All we have to go by is what you’ve written, and what you’ve written reads really angry and really hostile toward the siblings. And it’s bothering your girlfriend to the point where she’s already stressing about next Christmas.

The siblings don’t share her vision of Christmas. That’s how they are. They don’t owe it to her to celebrate the holiday the way she wants them to, and she’s crossing a line when she tries to guilt them and give them orders. Her motives may be good, but what she’s doing verges on bullying.

Sounds familiar – I am in charge of every family holiday meal, as my mother is 98 (nearly blind, mostly deaf, and getting senile), but one family member who is the most well off moans and complains about doing anything at all. She would much rather never have any Christmas or Thanksgiving at all, and complains to my mother, who then tries to do things to make life less stressful for her. I might have to slaughter her this holiday. She has volunteered that all 30-odd members of the family come to my house this year, instead of my mom’s house, which is much bigger. Before this, I would just bring all the food to mom’s and cook there, which is a royal PITA, but she doesn’t go out of her house these days. Don’t know a solution, other than to grit my teeth and smile for 1 day. Probably only about 10 hours.

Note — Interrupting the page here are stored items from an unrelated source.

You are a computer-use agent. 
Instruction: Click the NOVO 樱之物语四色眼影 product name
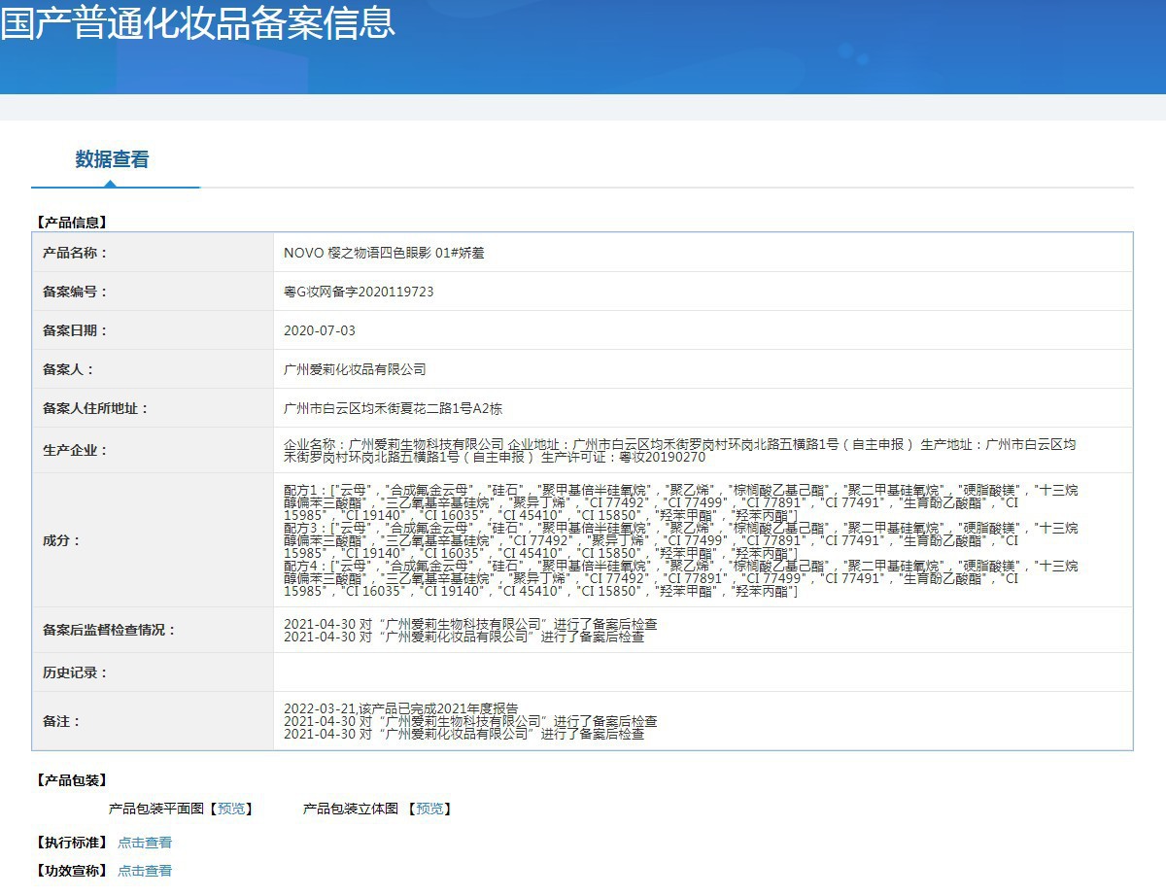point(384,253)
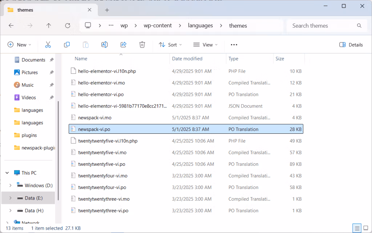Click the Rename icon in toolbar
The image size is (372, 233).
point(104,45)
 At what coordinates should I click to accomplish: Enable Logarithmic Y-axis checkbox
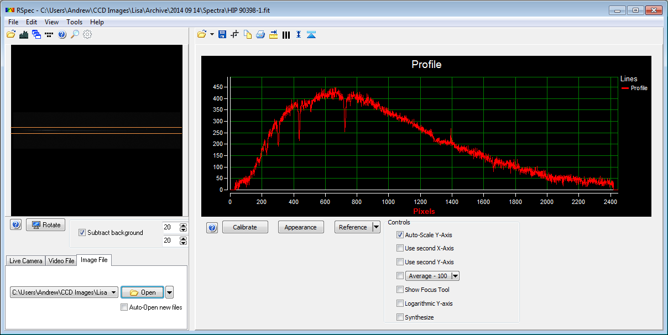click(400, 303)
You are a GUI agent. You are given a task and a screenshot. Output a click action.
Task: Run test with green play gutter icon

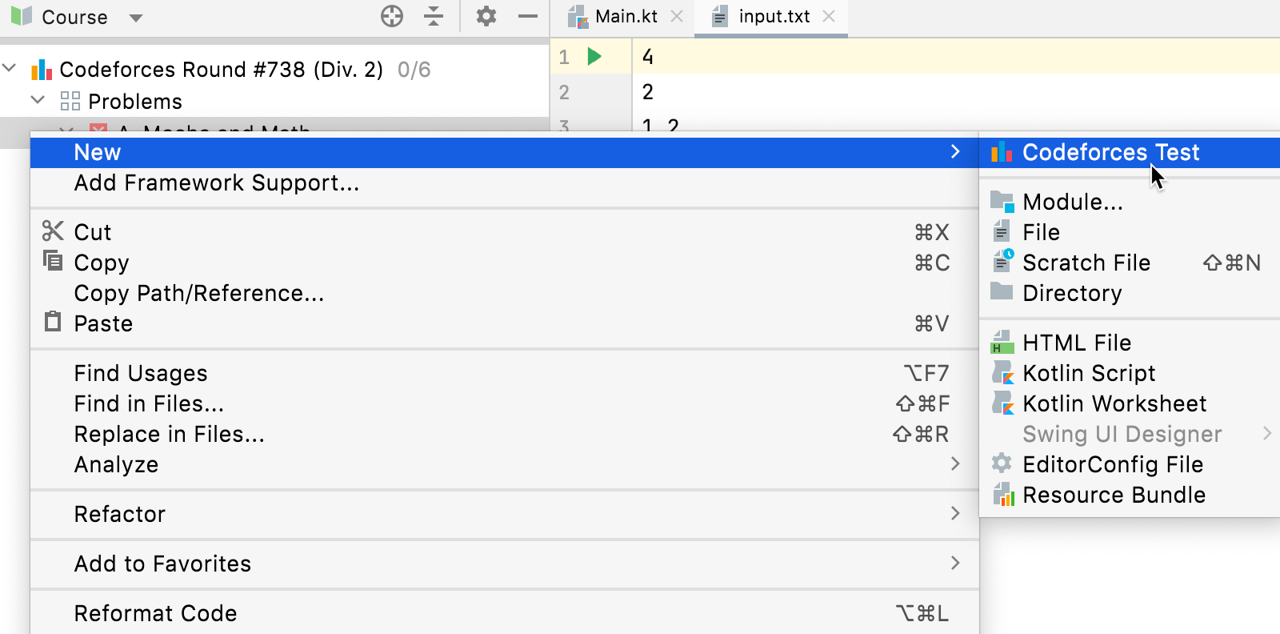pos(594,57)
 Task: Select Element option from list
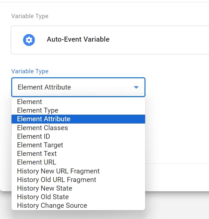click(30, 102)
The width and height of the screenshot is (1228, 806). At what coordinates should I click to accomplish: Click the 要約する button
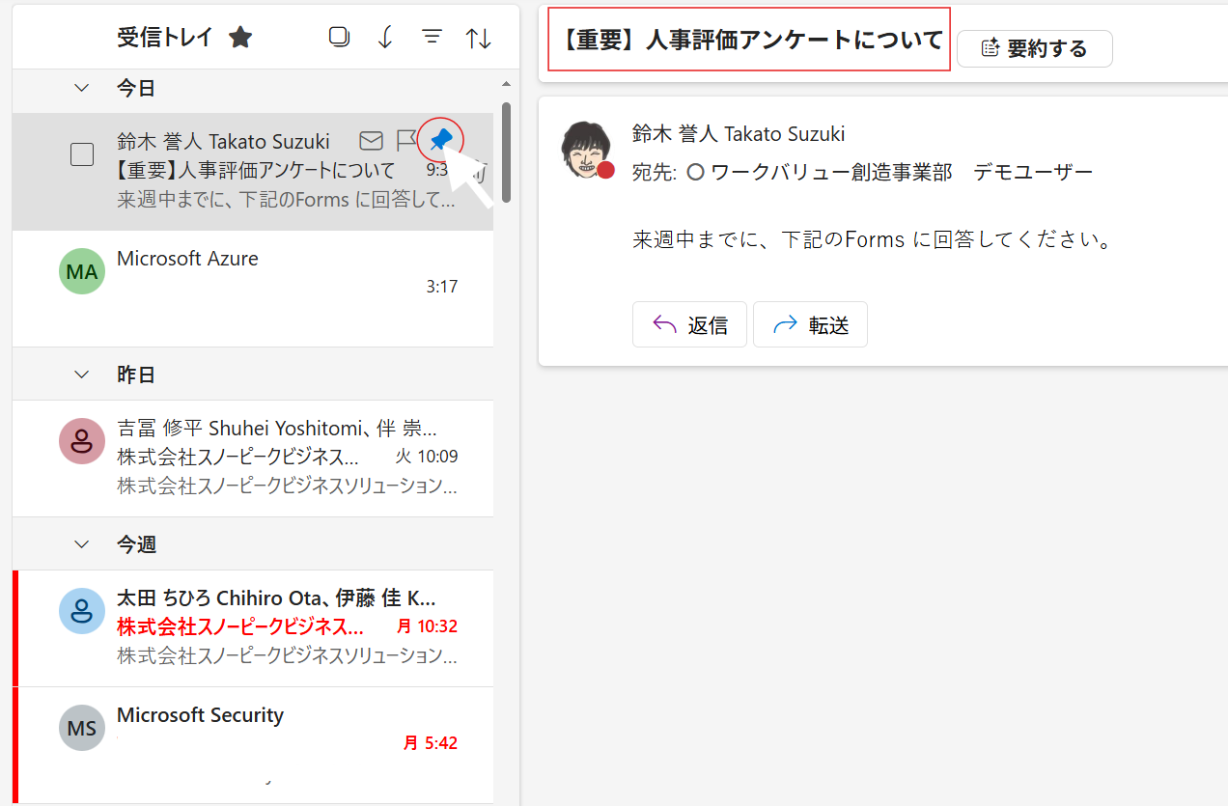(x=1034, y=49)
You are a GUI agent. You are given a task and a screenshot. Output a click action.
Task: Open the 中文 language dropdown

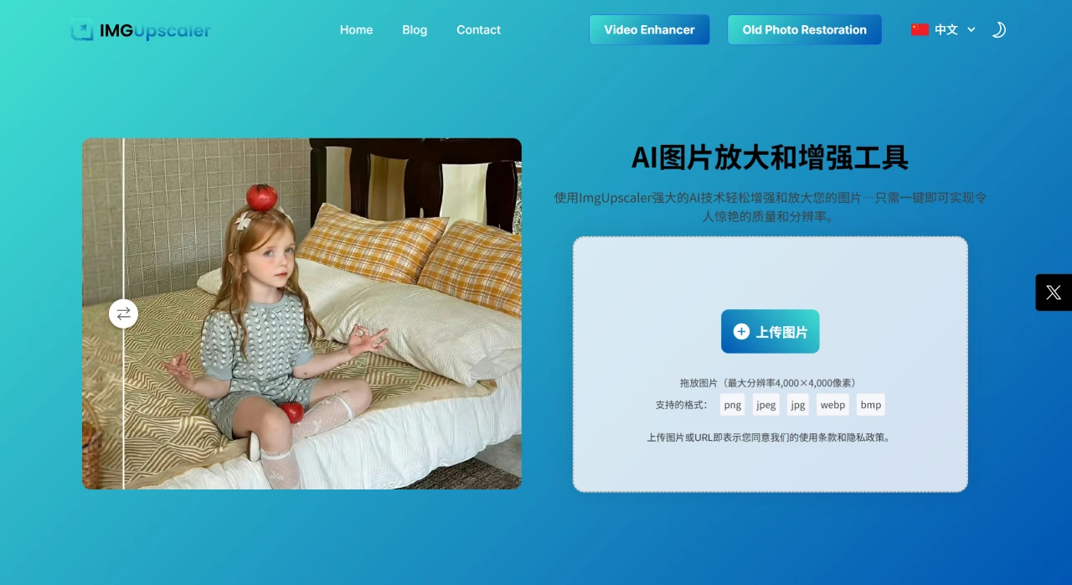click(x=946, y=29)
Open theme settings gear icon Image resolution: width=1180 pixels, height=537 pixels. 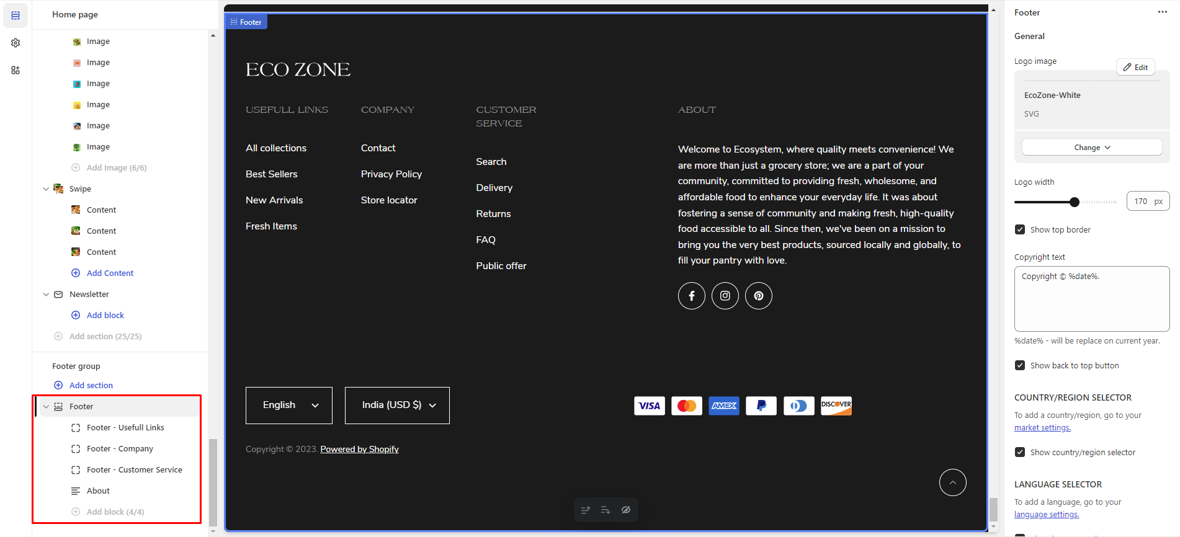tap(16, 43)
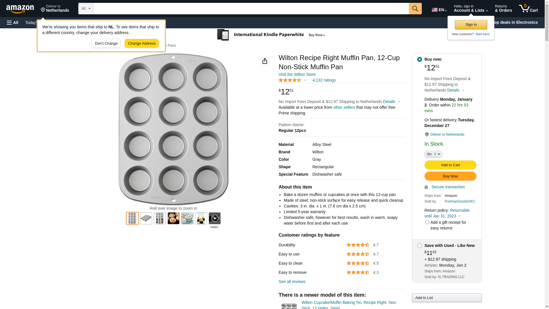Click the Amazon logo
The width and height of the screenshot is (549, 309).
(20, 9)
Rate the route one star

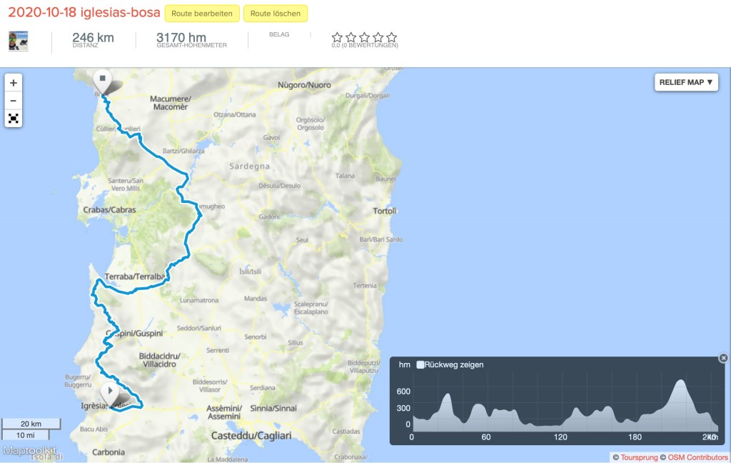[x=337, y=37]
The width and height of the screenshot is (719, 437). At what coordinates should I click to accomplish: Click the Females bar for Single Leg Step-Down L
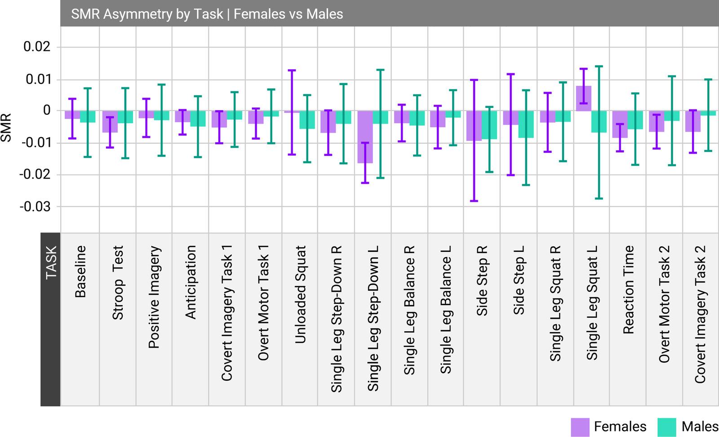(365, 137)
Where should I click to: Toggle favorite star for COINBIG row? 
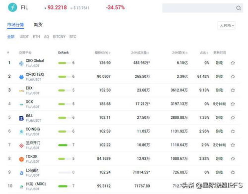(233, 131)
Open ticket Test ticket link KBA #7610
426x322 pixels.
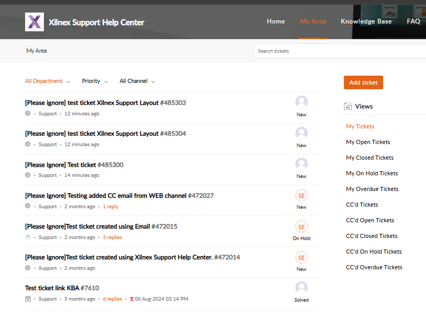click(x=62, y=288)
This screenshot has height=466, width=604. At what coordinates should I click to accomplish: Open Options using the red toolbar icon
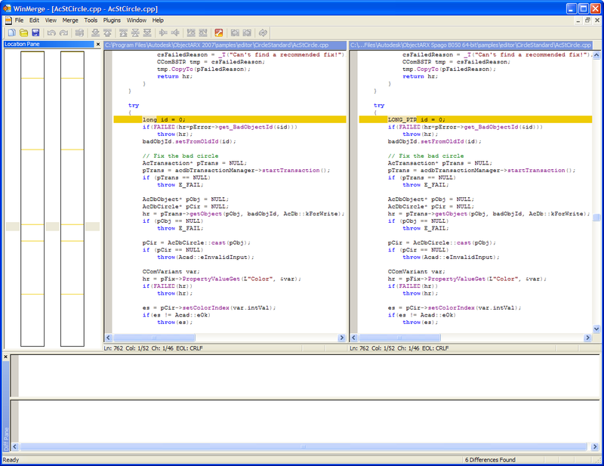click(x=219, y=33)
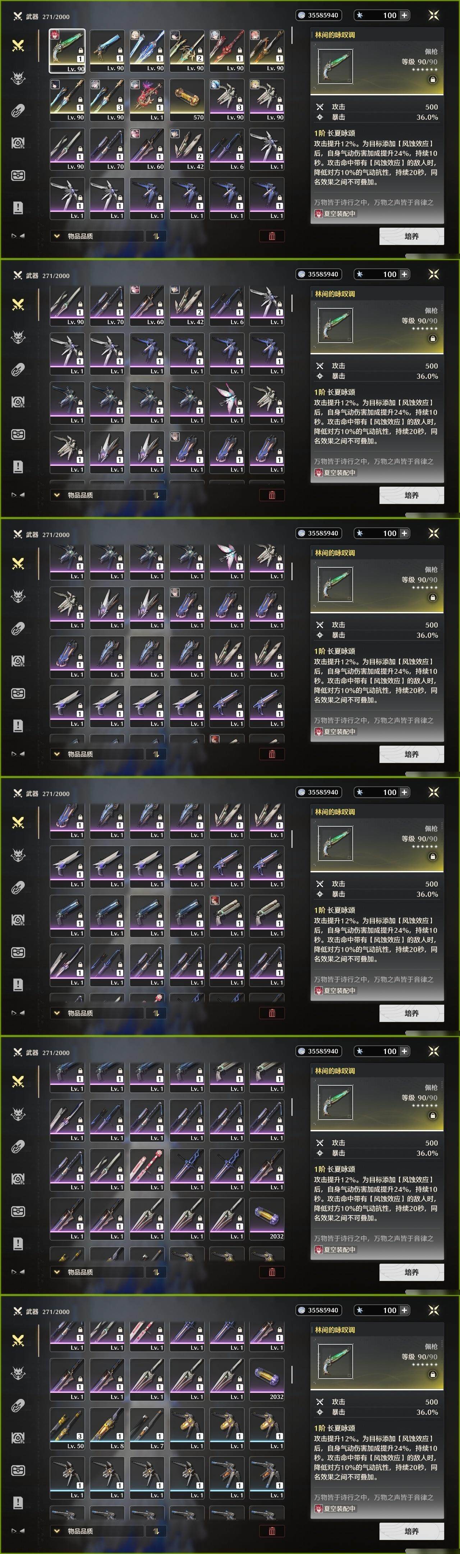460x1554 pixels.
Task: Switch to the crossed-swords 武器 tab in the topmost panel
Action: coord(18,45)
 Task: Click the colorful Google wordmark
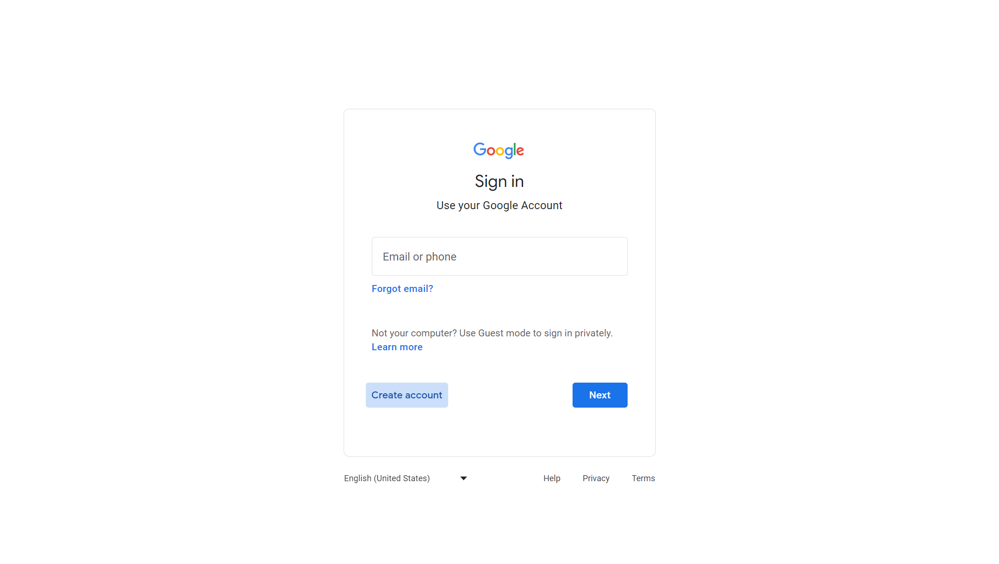click(x=499, y=150)
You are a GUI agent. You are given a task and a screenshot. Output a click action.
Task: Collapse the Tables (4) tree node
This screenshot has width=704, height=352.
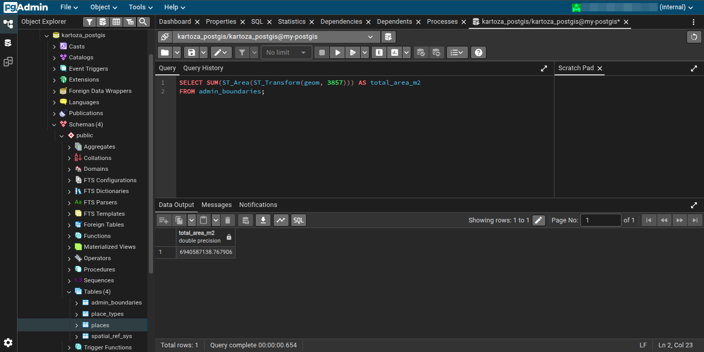coord(69,292)
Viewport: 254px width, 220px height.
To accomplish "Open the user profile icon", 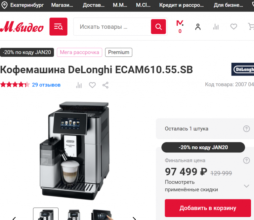I will tap(198, 27).
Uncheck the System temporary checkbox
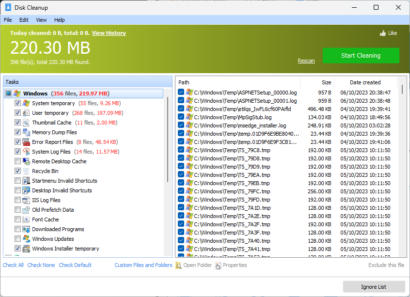The image size is (410, 297). [x=17, y=103]
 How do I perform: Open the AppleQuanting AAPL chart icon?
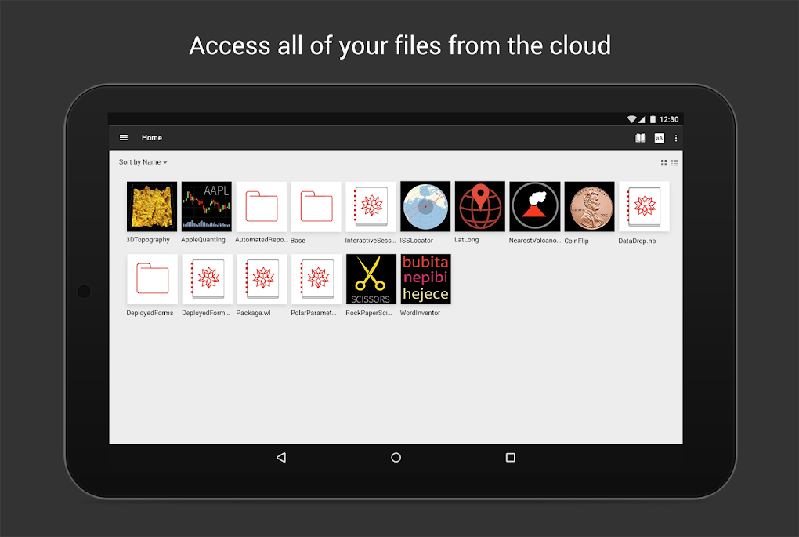coord(206,206)
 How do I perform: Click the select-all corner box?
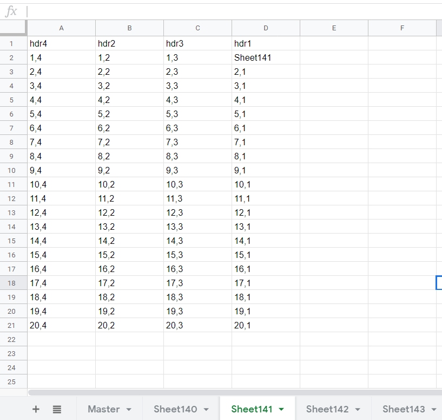click(x=14, y=28)
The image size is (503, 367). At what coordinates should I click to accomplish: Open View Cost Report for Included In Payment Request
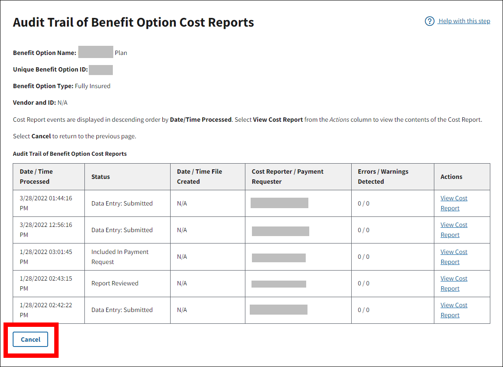tap(454, 257)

Yeh, um, it’s an internet forum. With strangers half way across the world from me. I don’t actually act this stuff out in front of my in-laws. I simmer with fatigue, resignation and pissed-offness like half the population at Christmas.

‘Share her vision of Christmas’? She’s not goading them to take part in a nativity play, she’d just like them to visit her folks and give her a break. That isn’t bullying, that’s calling them out when they’re being (a) crap children and (B) crap siblings.

The parents aren’t asking for it, the other siblings don’t want to do it but your girlfriend feels it’s necessary but doesn’t want to be the one who does it all the time.

Unfortunately what it comes down to is that it’s only important to her and that’s why she keeps getting stuck with it. Compromise could work, is there something her siblings feel is important that your girlfriend can agree to help with so they will take occasional turns with Christmas?

Soooo, I hate to bring this up, but maybe the parents are assholes. I mean, not now. Now it sounds like they’re old and infirm and probably not much bother to anyone; however, there have been lots of posts on these boards about horrible parents doing douchy things to their kids. Without fail everyone jumps in and says ‘just don’t see them!’ or ‘You’re an adult - you don’t need the stress!’ or whatever.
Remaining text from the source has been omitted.